▸ Assignment
Please reproduce the whole listing without altering anything.

======== Stored data ========

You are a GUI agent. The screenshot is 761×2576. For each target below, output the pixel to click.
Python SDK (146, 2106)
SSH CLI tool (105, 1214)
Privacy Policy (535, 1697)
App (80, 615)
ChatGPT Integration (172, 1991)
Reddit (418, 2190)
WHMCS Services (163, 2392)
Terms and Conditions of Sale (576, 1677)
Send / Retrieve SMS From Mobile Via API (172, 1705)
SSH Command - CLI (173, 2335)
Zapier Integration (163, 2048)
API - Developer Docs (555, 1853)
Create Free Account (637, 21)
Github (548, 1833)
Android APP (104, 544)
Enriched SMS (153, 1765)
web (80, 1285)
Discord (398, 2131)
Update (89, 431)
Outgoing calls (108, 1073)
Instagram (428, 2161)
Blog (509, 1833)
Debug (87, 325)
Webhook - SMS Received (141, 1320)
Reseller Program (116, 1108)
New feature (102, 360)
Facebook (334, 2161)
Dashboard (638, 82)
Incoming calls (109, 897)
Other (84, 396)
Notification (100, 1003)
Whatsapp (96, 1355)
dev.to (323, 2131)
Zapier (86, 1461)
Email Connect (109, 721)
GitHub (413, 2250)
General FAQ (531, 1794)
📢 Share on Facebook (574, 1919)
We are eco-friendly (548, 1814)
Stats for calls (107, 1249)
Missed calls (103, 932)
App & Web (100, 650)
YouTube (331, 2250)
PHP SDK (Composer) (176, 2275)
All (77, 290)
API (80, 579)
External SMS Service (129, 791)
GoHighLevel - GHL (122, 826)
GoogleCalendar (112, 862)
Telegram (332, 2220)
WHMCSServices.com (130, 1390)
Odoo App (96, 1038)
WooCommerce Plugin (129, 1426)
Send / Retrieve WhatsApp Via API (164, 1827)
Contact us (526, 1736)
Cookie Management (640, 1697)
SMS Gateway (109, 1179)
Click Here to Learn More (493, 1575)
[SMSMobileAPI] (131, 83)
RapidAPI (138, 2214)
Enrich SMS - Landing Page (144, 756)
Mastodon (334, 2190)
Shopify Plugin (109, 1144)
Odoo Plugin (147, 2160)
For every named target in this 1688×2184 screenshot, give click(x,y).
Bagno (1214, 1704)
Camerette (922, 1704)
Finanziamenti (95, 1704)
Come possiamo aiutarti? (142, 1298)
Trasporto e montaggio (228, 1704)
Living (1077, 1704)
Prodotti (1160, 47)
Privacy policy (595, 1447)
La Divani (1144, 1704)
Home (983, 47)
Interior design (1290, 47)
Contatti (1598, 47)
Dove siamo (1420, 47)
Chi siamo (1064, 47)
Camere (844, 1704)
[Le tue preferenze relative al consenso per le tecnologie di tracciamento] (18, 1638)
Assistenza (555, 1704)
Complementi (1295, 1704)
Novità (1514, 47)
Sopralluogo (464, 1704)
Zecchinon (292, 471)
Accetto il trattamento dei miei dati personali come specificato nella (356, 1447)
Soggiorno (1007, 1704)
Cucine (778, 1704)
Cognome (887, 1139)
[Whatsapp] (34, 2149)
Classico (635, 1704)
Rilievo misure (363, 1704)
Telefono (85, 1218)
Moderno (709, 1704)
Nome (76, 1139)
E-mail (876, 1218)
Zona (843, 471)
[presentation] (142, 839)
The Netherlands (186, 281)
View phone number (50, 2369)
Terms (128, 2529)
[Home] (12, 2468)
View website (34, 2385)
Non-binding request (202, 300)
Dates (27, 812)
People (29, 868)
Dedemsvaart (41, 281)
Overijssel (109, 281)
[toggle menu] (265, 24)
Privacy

========

▸ Written reply
You are a GUI agent. The screenshot is 761×2576. For each target below, output the pixel to click.
Python SDK (146, 2106)
SSH CLI tool (105, 1214)
Privacy Policy (535, 1697)
App (80, 615)
ChatGPT Integration (172, 1991)
Reddit (418, 2190)
WHMCS Services (163, 2392)
Terms and Conditions of Sale (576, 1677)
Send / Retrieve SMS From Mobile Via API (172, 1705)
SSH Command - CLI (173, 2335)
Zapier Integration (163, 2048)
API - Developer Docs (555, 1853)
Create Free Account (637, 21)
Github (548, 1833)
Android APP (104, 544)
Enriched SMS (153, 1765)
web (80, 1285)
Discord (398, 2131)
Update (89, 431)
Outgoing calls (108, 1073)
Instagram (428, 2161)
Blog (509, 1833)
Debug (87, 325)
Webhook - SMS Received (141, 1320)
Reseller Program (116, 1108)
New feature (102, 360)
Facebook (334, 2161)
Dashboard (638, 82)
Incoming calls (109, 897)
Other (84, 396)
Notification (100, 1003)
Whatsapp (96, 1355)
dev.to (323, 2131)
Zapier (86, 1461)
Email Connect (109, 721)
GitHub (413, 2250)
General FAQ (531, 1794)
📢 Share on Facebook (574, 1919)
We are eco-friendly (548, 1814)
Stats for calls (107, 1249)
Missed calls (103, 932)
App & Web (100, 650)
YouTube (331, 2250)
PHP SDK (Composer) (176, 2275)
All (77, 290)
API (80, 579)
External SMS Service (129, 791)
GoHighLevel - GHL (122, 826)
GoogleCalendar (112, 862)
Telegram (332, 2220)
WHMCSServices.com (130, 1390)
Odoo App (96, 1038)
WooCommerce Plugin (129, 1426)
Send / Retrieve WhatsApp Via API (164, 1827)
Contact us (526, 1736)
Cookie Management (640, 1697)
SMS Gateway (109, 1179)
Click Here to Learn More (493, 1575)
[SMSMobileAPI] (131, 83)
RapidAPI (138, 2214)
Enrich SMS - Landing Page (144, 756)
Mastodon (334, 2190)
Shopify Plugin (109, 1144)
Odoo Plugin (147, 2160)
For every named target in this 1688×2184 screenshot, give click(x,y).
Bagno (1214, 1704)
Camerette (922, 1704)
Finanziamenti (95, 1704)
Come possiamo aiutarti? (142, 1298)
Trasporto e montaggio (228, 1704)
Living (1077, 1704)
Prodotti (1160, 47)
Privacy policy (595, 1447)
La Divani (1144, 1704)
Home (983, 47)
Interior design (1290, 47)
Contatti (1598, 47)
Dove siamo (1420, 47)
Chi siamo (1064, 47)
Camere (844, 1704)
[Le tue preferenze relative al consenso per le tecnologie di tracciamento] (18, 1638)
Assistenza (555, 1704)
Complementi (1295, 1704)
Novità (1514, 47)
Sopralluogo (464, 1704)
Zecchinon (292, 471)
Accetto il trattamento dei miei dati personali come specificato nella (356, 1447)
Soggiorno (1007, 1704)
Cucine (778, 1704)
Cognome (887, 1139)
[Whatsapp] (34, 2149)
Classico (635, 1704)
Rilievo misure (363, 1704)
Telefono (85, 1218)
Moderno (709, 1704)
Nome (76, 1139)
E-mail (876, 1218)
Zona (843, 471)
[presentation] (142, 839)
The Netherlands (186, 281)
View phone number (50, 2369)
Terms (128, 2529)
[Home] (12, 2468)
View website (34, 2385)
Non-binding request (202, 300)
Dates (27, 812)
People (29, 868)
Dedemsvaart (41, 281)
Overijssel (109, 281)
[toggle menu] (265, 24)
Privacy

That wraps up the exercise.